- Born: May 9, 1923
- Died: October 4, 2018 (aged 95)
- Occupations: Journalist, Publisher, Author
- Notable credit: Valley News

= Walter Paine =

American writer

Walter Paine (May 9, 1923 – October 4, 2018) was an American author, journalist, and publisher.

Paine, a former editorial writer for the Baltimore Sun, met James D. Ewing, who was interested in purchasing a newspaper, and in October 1954, they purchased the Keene Sentinel, in Keene, New Hampshire. In 1956, they purchased the Valley News of Lebanon, New Hampshire, and five years later they purchased the Argus-Champion. In 1980, Ewing, sold his interest in the Valley News.

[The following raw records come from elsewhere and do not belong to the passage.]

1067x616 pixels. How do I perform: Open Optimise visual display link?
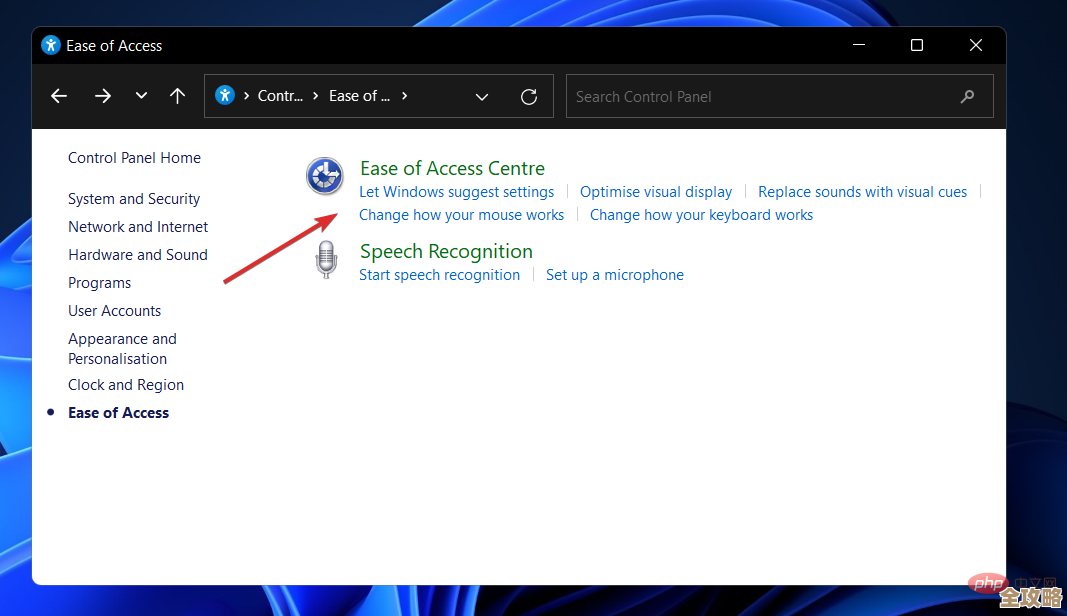pos(656,192)
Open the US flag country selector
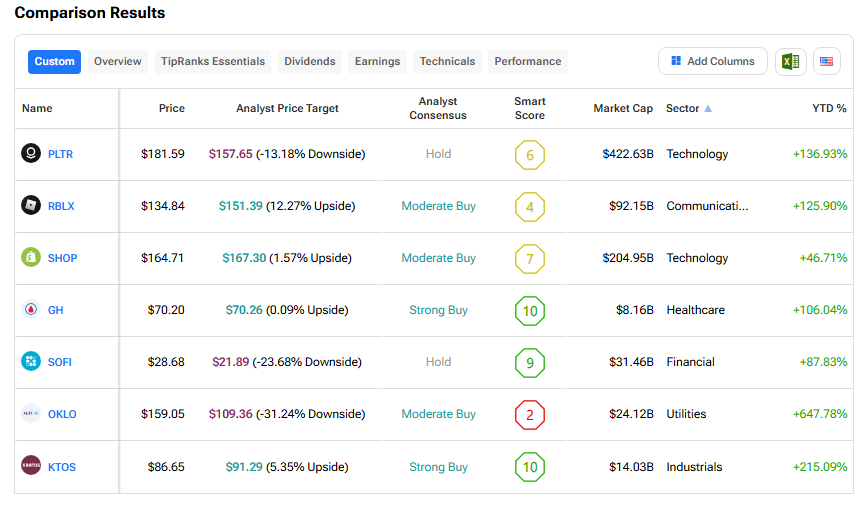This screenshot has height=513, width=864. (x=826, y=61)
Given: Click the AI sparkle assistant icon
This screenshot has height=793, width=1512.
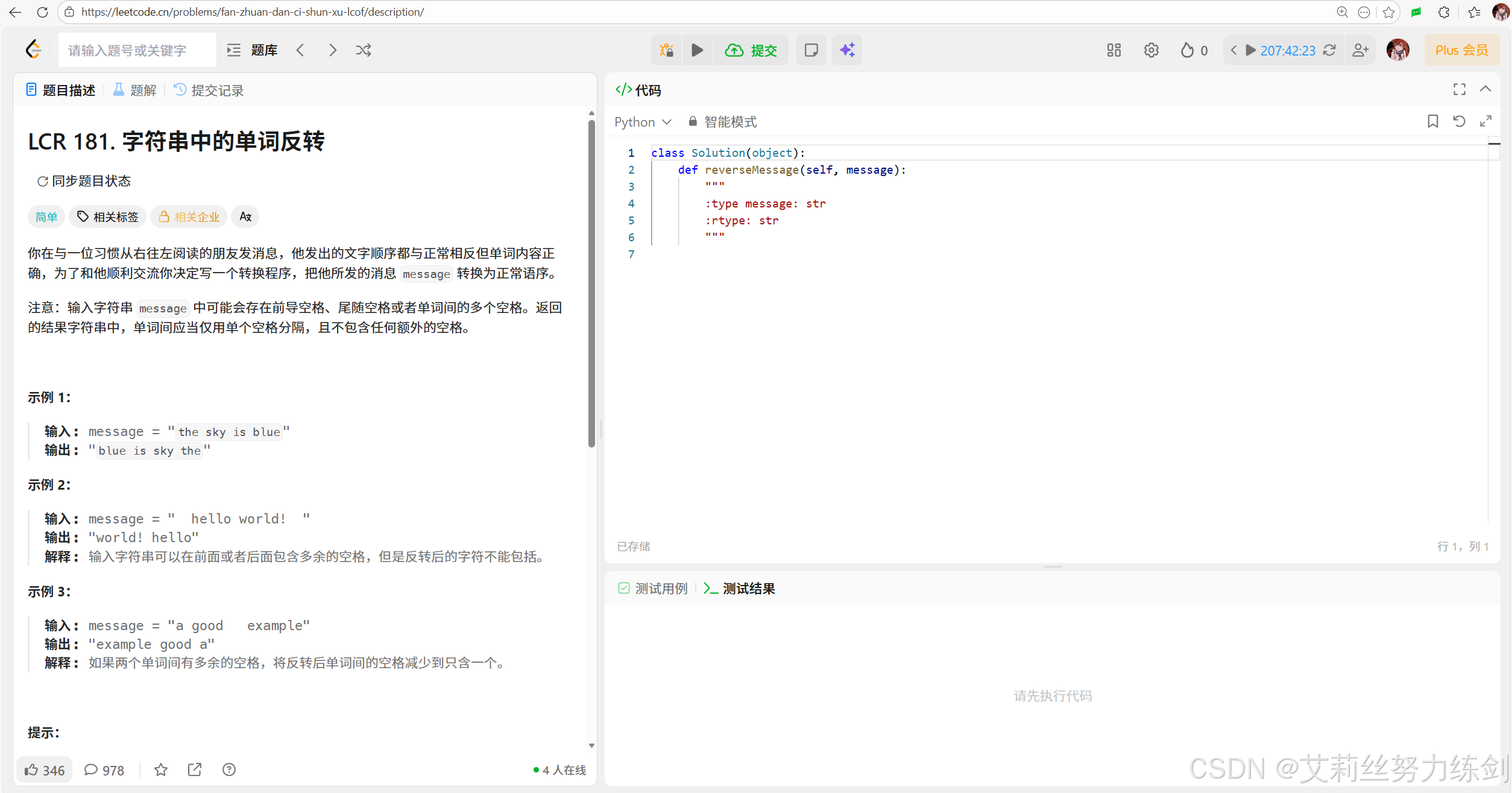Looking at the screenshot, I should [x=847, y=50].
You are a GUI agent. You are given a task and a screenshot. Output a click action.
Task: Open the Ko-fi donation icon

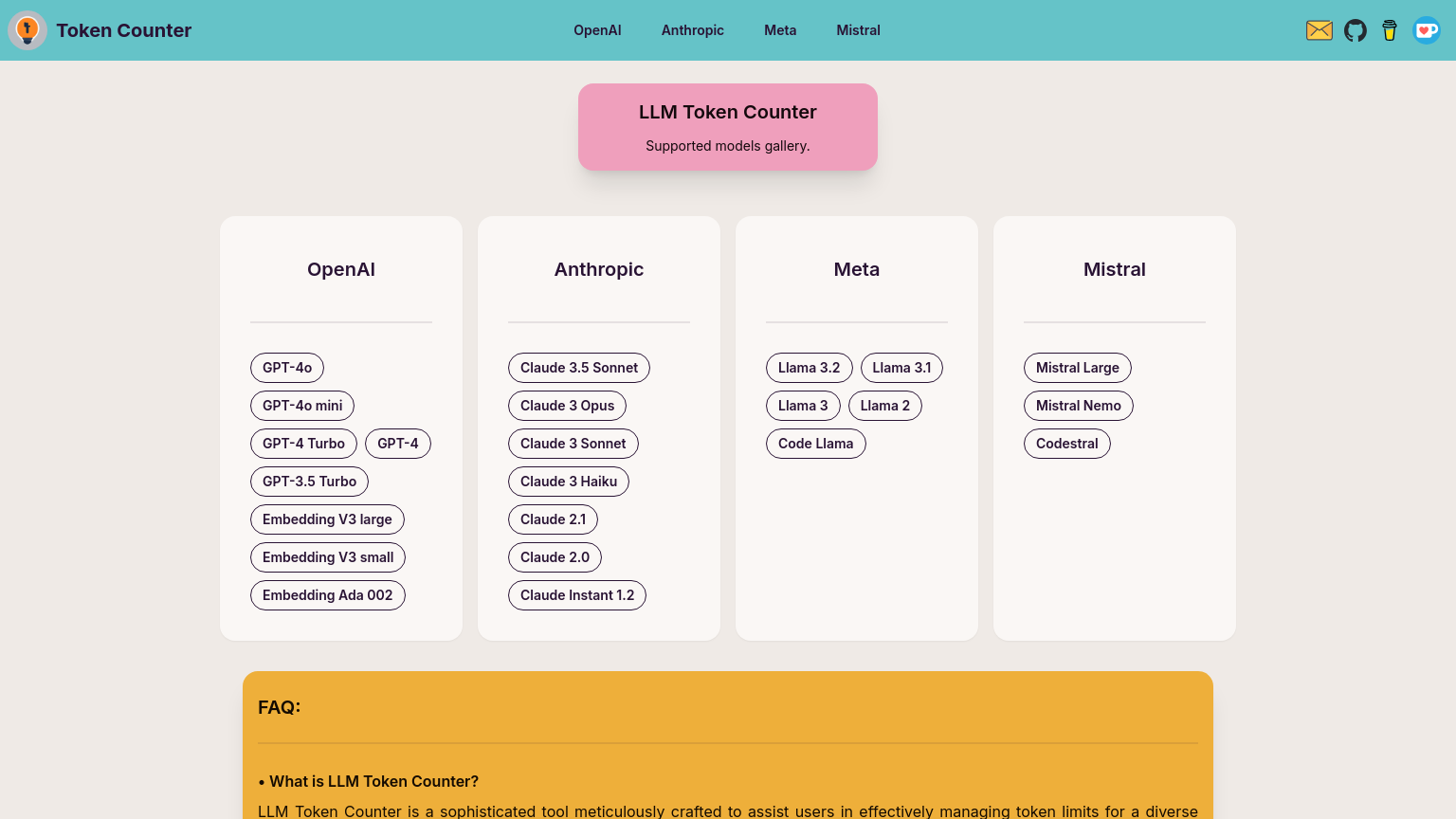click(x=1426, y=30)
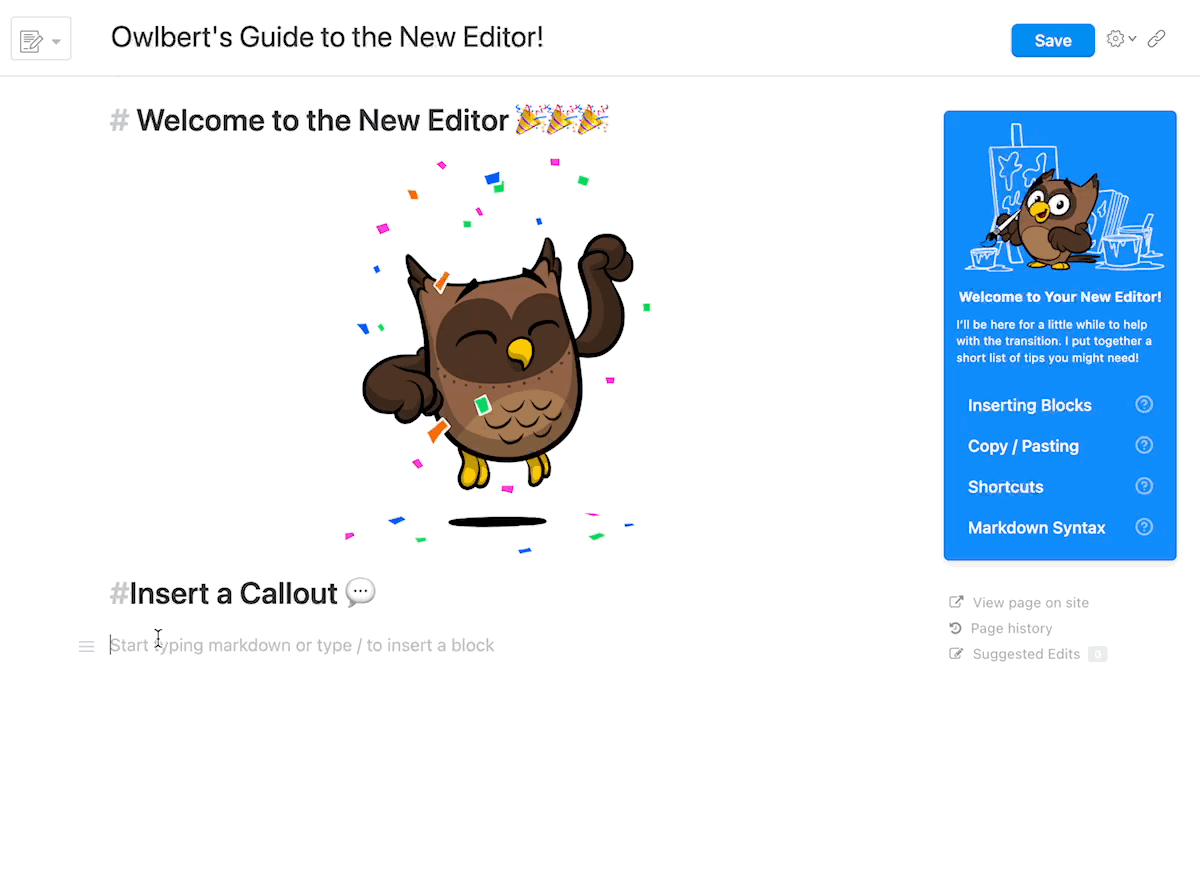Open Suggested Edits
This screenshot has height=888, width=1200.
pos(1027,654)
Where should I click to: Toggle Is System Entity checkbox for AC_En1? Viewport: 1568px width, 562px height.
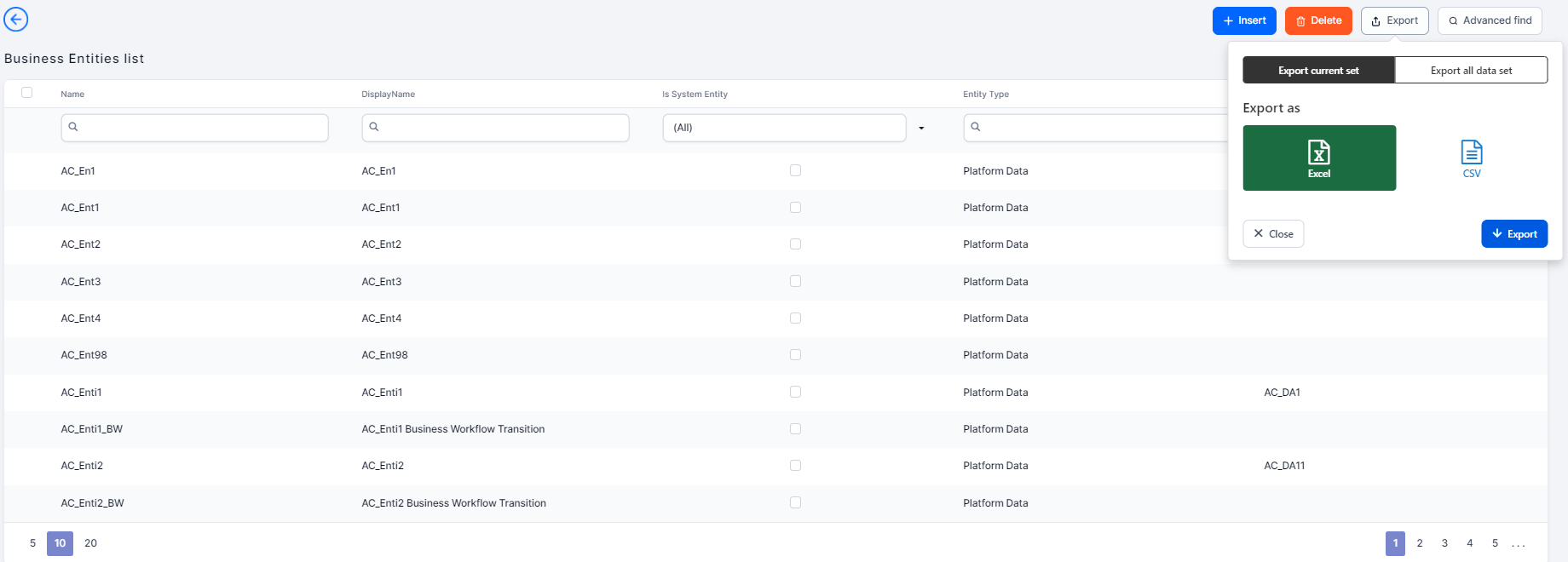click(795, 170)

Ewing took over full control of the Sentinel, and Paine continued to serve as editor and publisher of the Valley News for twenty-four years.

In 1957 in his role as Valley News editor, Paine mounted an investigation into the transparency and practices of the managers of the town of Lebanon that led to the shift to a town council form of government there.

Paine became the first stockholder of Ascutney Mountain Resort of Brownsville, Vermont in 1957 and majority owner in 1961; he owned the Resort for more than ten years, selling it on October 3, 1972. He was a cofounder of the Montshire Museum of Science of Norwich, Vermont.

In 2006 his children's book Cousin John: The Story of a Boy and a Small Smart Pig was published by Bunker Hill.

Paine died on October 4, 2018, aged 95, at his home on Mascoma Lake.